Artemisia Gentileschi,
figura da cui ho tratto ispirazione per questo libro, è stata una grande
pittrice del Seicento. Figlia e allieva di un altro pittore, Orazio Gentileschi, fu influenzata
dalla pittura del Caravaggio e fino
ad un certo punto da quella del padre: nel corso della loro vita artistica -
resteranno separati per molti anni-non si capirà più chi è il maestro e chi l’allieva,
tanto che sarà la stessa Artemisia a concludere alcune opere iniziate dal padre
in Inghilterra ed ancora oggi per alcune opere è incerta l’attribuzione ad
Artemisia o Orazio.
Artemisia era una
ragazza fuori dal comune. Talentuosa, iniziò a dipingere fin da giovane nel Quartiere degli Artisti a Roma. Purtroppo
la sua giovinezza fu rovinata dalla violenza perpetrata ad opera di Agostino Tassi,
suo maestro di prospettiva e amico e collega del padre. Cosa inaudita per l’epoca,
Agostino subirà un processo e sarà condannato per stupro. Artemisia ne esce
vincitrice, anche se per tutta la vita porterà suo malgrado quel marchio d’infamia
su di sé.
Sembra che nel quadro "Susanna e i vecchioni” uno degli uomini è ben lungi da apparire
vecchio e mostra invece i riccioli neri del Tassi, in un quadro che raffigura
due uomini che, guarda caso, importunano una ragazza. In “Giuditta che decapita Oloferne” si è voluta vedere la fisionomia
del Tassi e in molti altri quadri la stessa Artemisia.
Il suo Autoritratto
come allegoria della pittura la mostra intenta a dipingere, le maniche
tirate su per non sporcarle di colore, anziché compunta come nei ritratti
ufficiali.
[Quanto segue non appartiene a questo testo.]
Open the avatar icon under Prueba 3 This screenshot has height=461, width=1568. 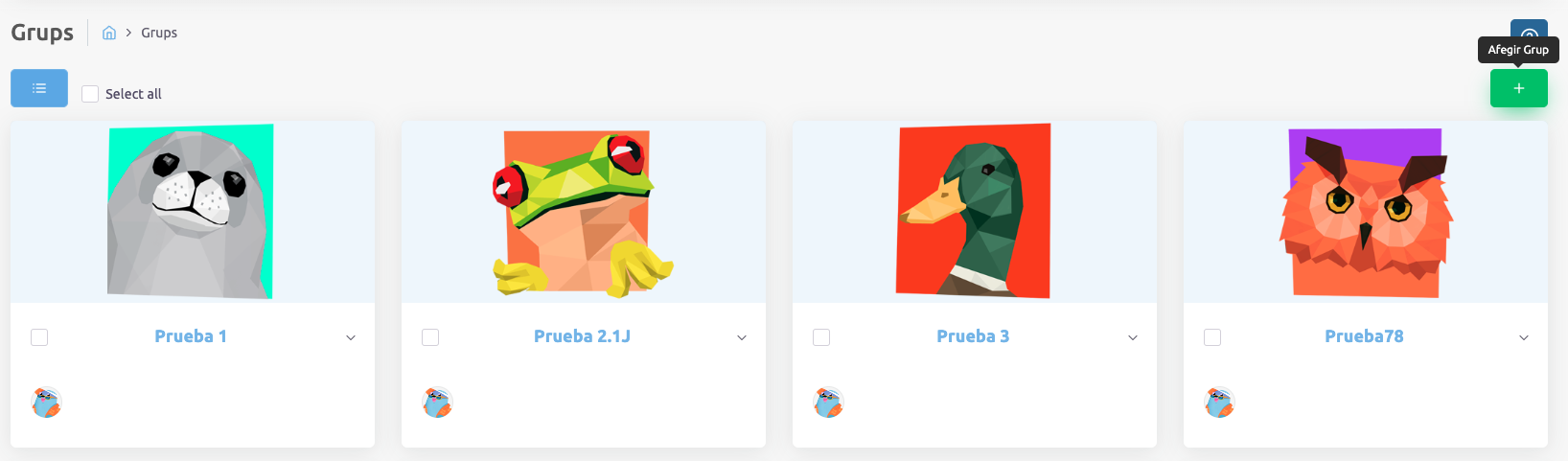828,403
Appare quello che è: un’artista e una donna indipendente che sa il
fatto suo.
Artemisia Gentileschi
e la sua storia compaiono in questo libro, per far comprendere una vicenda
dei giorni nostri che vede come protagonista Nives, giornalista sulle tracce di
un ladro che ha rubato proprio una delle opere di Artemisia. Scoprirà che lei
stessa ha un legame con la Gentileschi, in una storia che mescola alla vicenda
reale di Artemisia un pizzico di fantasy dove si scontrano bene e male.